- EXERCISE INSTRUCTIONS -
In the passage on teaching dogs to greet people, what length of leash does the writer prefer?

- EXCERPTED PASSAGE -
We’ve taught our dogs how to greet us the wrong way. Certainly we can teach them the right way. I love few things more than the sight of an energetic dog running towards a person full speed and then sliding into a sit. I guarantee you every basic obedience class in town teaches this (it’s called a recall – but most of us call it “coming when called”). The preferred method of teaching recall with a sit involves treating the behavior. That’s because behavior followed by positive reinforcement gets stronger (remember how much petting made your dog jump more?). So, treat and praise to your heart’s content. You dog will get really good at coming when called and sitting.

We’ve left a bit of room for error here and I want to tidy that up. A lot of dogs will sit for us, get a treat or a pet and then jump on us. I guess jumping must feel really good. Or maybe they can’t contain themselves. No matter, there is the simple solution of behavior management here. Let your dog drag his leash around the house (I prefer a simple 6 foot leash). Make sure you only do this when you can supervise him. Definitely do it when guests are coming over. Now imagine that cute 6 month old Golden Retriever bolting up for you and sitting nicely. While you praise, pet or treat her, deftly step on that leash at the same time. If you hit the leash somewhere in the middle she won’t have much room to jump up on you even if she tries. The leash will stop her a few inches into that jump. It’s even easier to do with a visitor since you’ll have the leash in hand to start. Letting your guest greet the dog while you step on the leash gives your dog a chance to learn how to do it right. Of course dogs who are shuttled away to a crate or taken on a walk when guests come over do not suffer. But they also don’t learn how to greet properly either.

Okay, let’s review this stuff.
1. Stop reinforcing jumping: no petting, talking or even reacting in a punishing way. Turning your back or passively waiting for the jumping behavior to extinguish can work but it takes heroic patience. (See step 3).

- SUPPLIED RECORDS -
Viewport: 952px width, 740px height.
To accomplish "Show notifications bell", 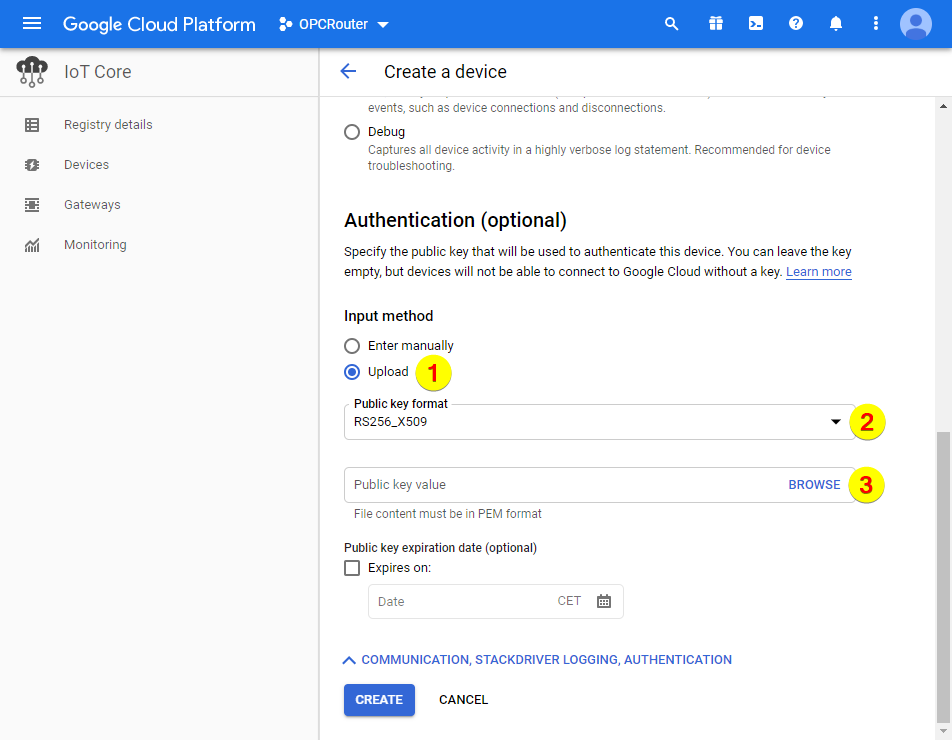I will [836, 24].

--

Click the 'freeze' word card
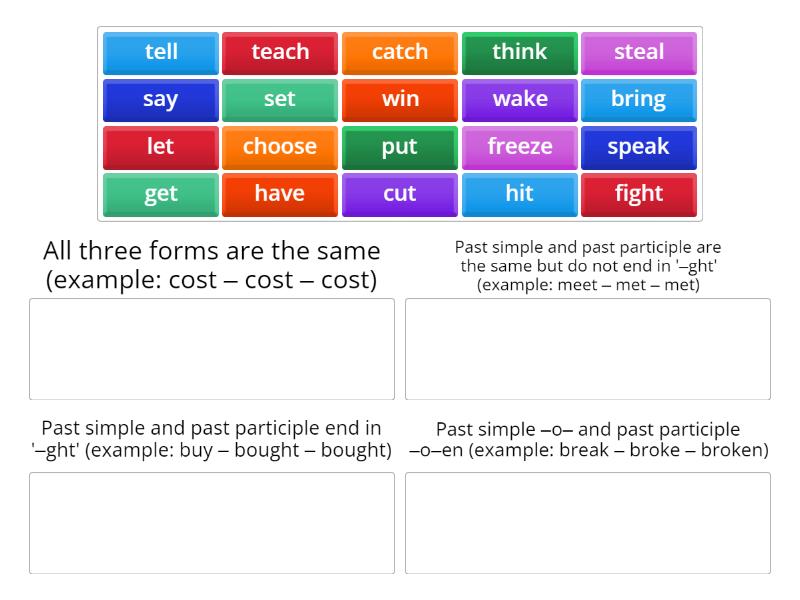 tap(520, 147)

- EXERCISE ANSWER -
A simple 6-foot leash.